# FishnChick Needs Our Help



## bountyhunter (Jul 6, 2005)

Ok 2Coolers FishnChick and a group of Cub Scouts have stepped up to support our Troops for Christmas so lets lend a hand.

It's not that hard, she has put in a lot of hard work so that your support can be easy. Just go to this link, it tells you what you can do to help. http://2coolfishing.com/ttmbforum/showthread.php?t=40414

There are over 10,000 2Coolers, so if each of us only donates 5 dollars or buys one of the listed items this project will be a great sucess and 800 of the folks protecting your freedom will have a much brighter Christmas.
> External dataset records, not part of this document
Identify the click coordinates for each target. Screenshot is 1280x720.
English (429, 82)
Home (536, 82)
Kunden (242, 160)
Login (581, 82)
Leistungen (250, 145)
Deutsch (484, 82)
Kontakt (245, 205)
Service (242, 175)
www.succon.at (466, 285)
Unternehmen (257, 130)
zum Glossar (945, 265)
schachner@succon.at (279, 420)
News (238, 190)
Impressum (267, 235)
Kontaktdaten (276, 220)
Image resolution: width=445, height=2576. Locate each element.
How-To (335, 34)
Thanks in advance, I know the folks here will step up and help make this project a sucess.

Derek


----------



## BEER4BAIT (Jun 24, 2005)

TTT Don't let it drop down


----------



## LIONESS-270 (May 19, 2005)

Looks like we were thinking alike this morning.......Way to go....
I hope to see an update on how its going today...


----------



## TXPalerider (May 21, 2004)

I sent mine!! Pay Pal is to easy to not support FishnChick supporting our troops!!


----------



## bountyhunter (Jul 6, 2005)

bump, Bump, BUMP.........

BTW, thanks for your help TXPR, your top notch in anyones book!


----------



## texacajun (May 2, 2005)

I sent mine paypal. 1st time to send money thru paypal for something like this and it is very easy. I want to give it a bump too.


----------



## bountyhunter (Jul 6, 2005)

TC, you're a good man!


----------



## LIONESS-270 (May 19, 2005)

Good morning.....Thanksgiving day is behind us now....But giving some Christmas thanks to this group of Soldiers is still here.....Any updates????


----------



## bountyhunter (Jul 6, 2005)

That Billy Stix's custom rod is still up for auction. You can own a beautiful custom rod and everytime you use it you will know it helped bring Christmas joy to those in harms way protecting our freedom! Here is the thead where you can bid on this rod.

http://2coolfishing.com/ttmbforum/showthread.php?t=40884


----------



## Sixtoe (Jul 8, 2004)

Thats because he is from Alvin


bountyhunter said:


> TC, you're a good man!


----------



## andmar (Jan 28, 2005)

sign me up!!


----------